Secondo la tua esperienza, si può scegliere se scrivere in versi o in prosa? Oppure un’opera viene alla luce seguendo un preciso dettato dal quale non può sfuggire?
V: L’uso
del verso o della prosa non si può decidere a priori, è semplicemente qualcosa
che accade, proprio come accade un po’ tutto. Lo definirei un accadimento
interiore: una modulazione del respiro che nasce e cresce in te fin quando diventa
movimento conduttore e si trasforma in parole, in scrittura.
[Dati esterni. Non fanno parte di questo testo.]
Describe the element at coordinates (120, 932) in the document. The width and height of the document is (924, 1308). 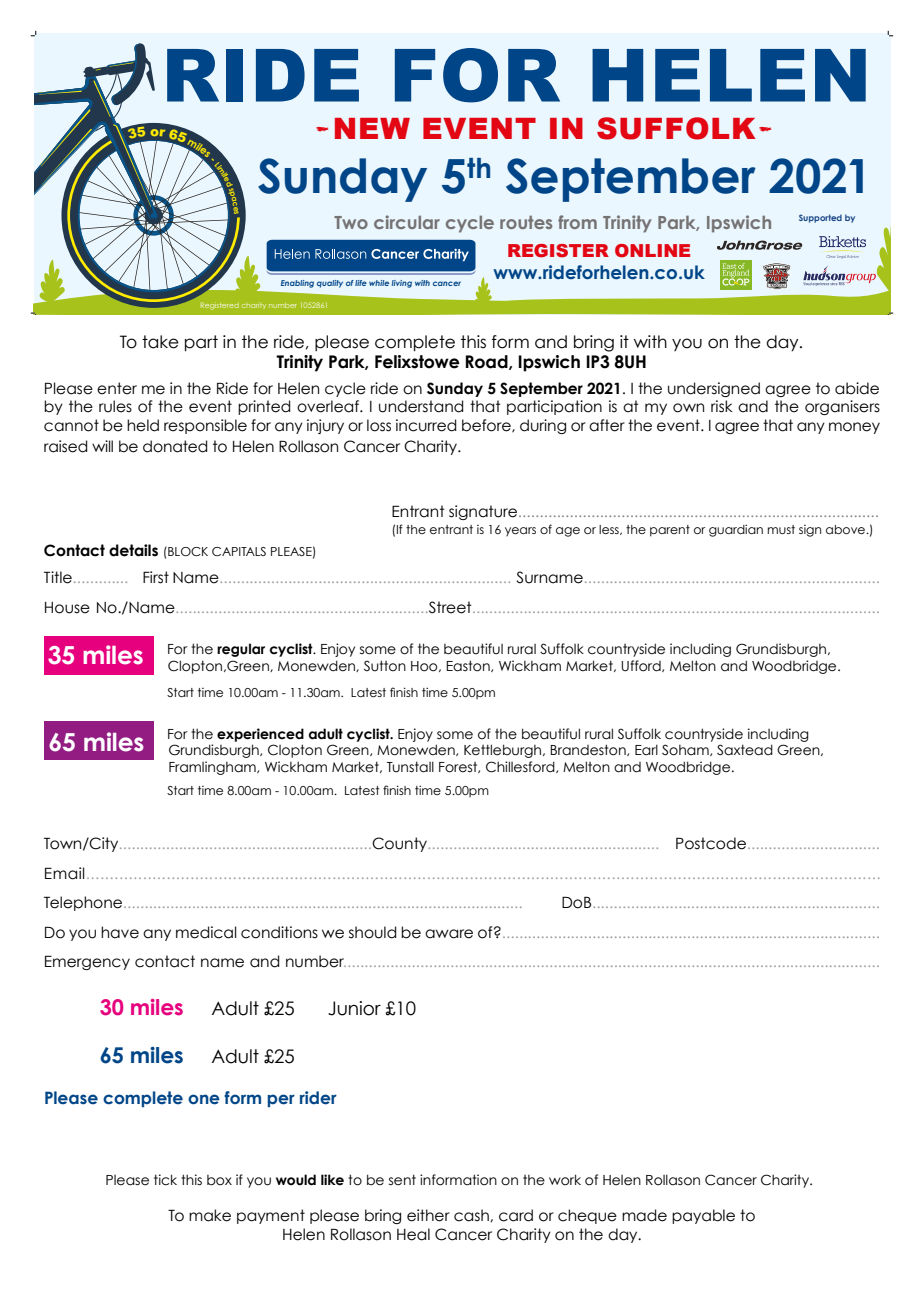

Il libro è ricco di immagini, di dinamiche che si alternano, ma non creano mai frenesia, inquietudine, nemmeno quando ci troviamo di fronte a momenti fortemente drammatici. Le scene sopraggiungono a ondate, sono frammentarie, hanno la natura del sogno e si dileguano velocemente per far posto ad altre situazioni, senza che venga perduta l’organicità dell’opera. Fossati crea così uno spazio denso e ampio allo stesso tempo, dove si avvicendano paesaggi urbani, spiagge, preghiere, stagioni, gite e la dolce e protetta intimità familiare. Accanto a frammenti di vite narrate, ad accadimenti privati e a un dolore intimo, si snodano le vicende della Storia, e tra queste non sarà difficile riconoscere alcuni momenti dolorosi per la storia italiana.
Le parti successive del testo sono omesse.